[PROBLEM DETAILS] Exactly retype the lines below from the one containing "The image size is (1280, 800)." through the end of the listing. Leave pictures out.

[SOURCE DATA]
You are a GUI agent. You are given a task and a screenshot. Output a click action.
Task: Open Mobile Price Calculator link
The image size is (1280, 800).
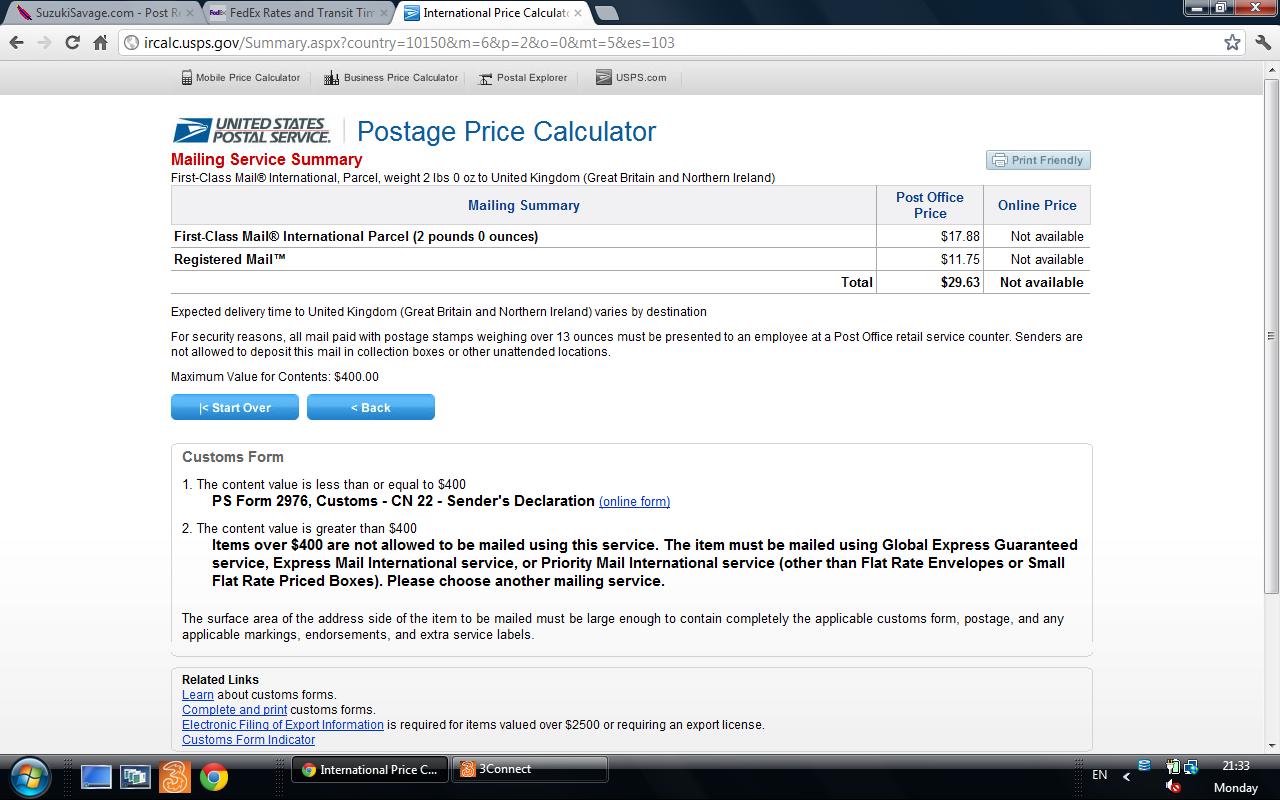point(240,78)
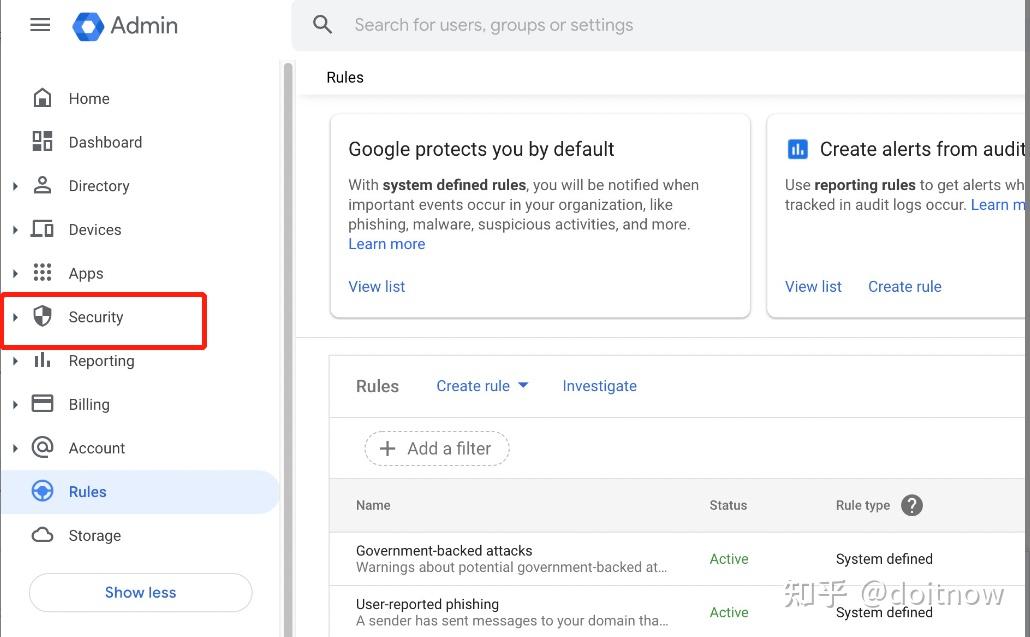Click View list under Google protects you
Image resolution: width=1030 pixels, height=637 pixels.
376,286
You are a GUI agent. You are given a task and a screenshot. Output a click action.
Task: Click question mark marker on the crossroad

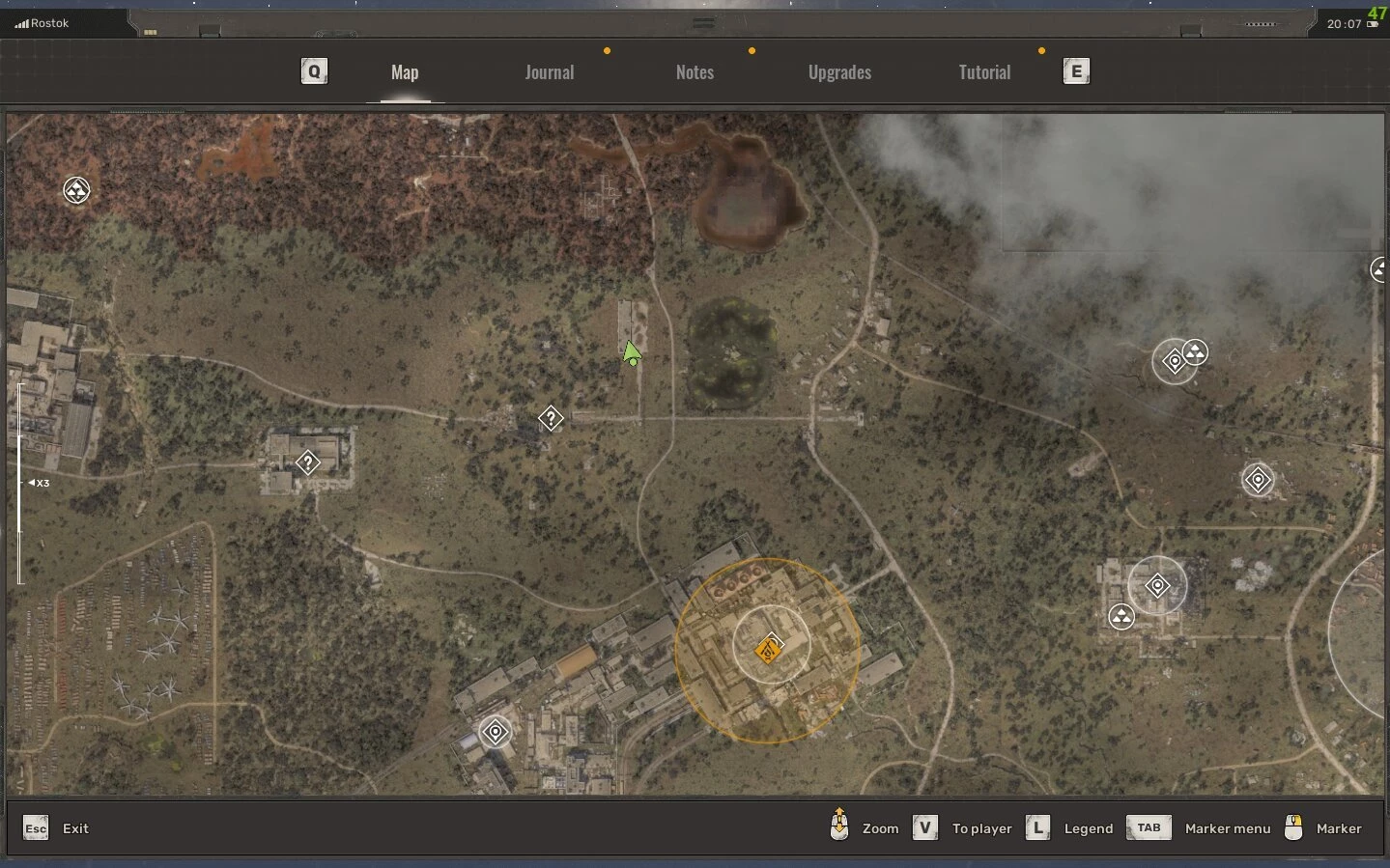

[THE COMPLETED TASK]
The image size is (1280, 800).
point(240,78)
Click View list under Google protects you
Image resolution: width=1030 pixels, height=637 pixels.
376,286
You are a GUI agent. You are given a task and a screenshot. Output a click action.
Task: Click question mark marker on the crossroad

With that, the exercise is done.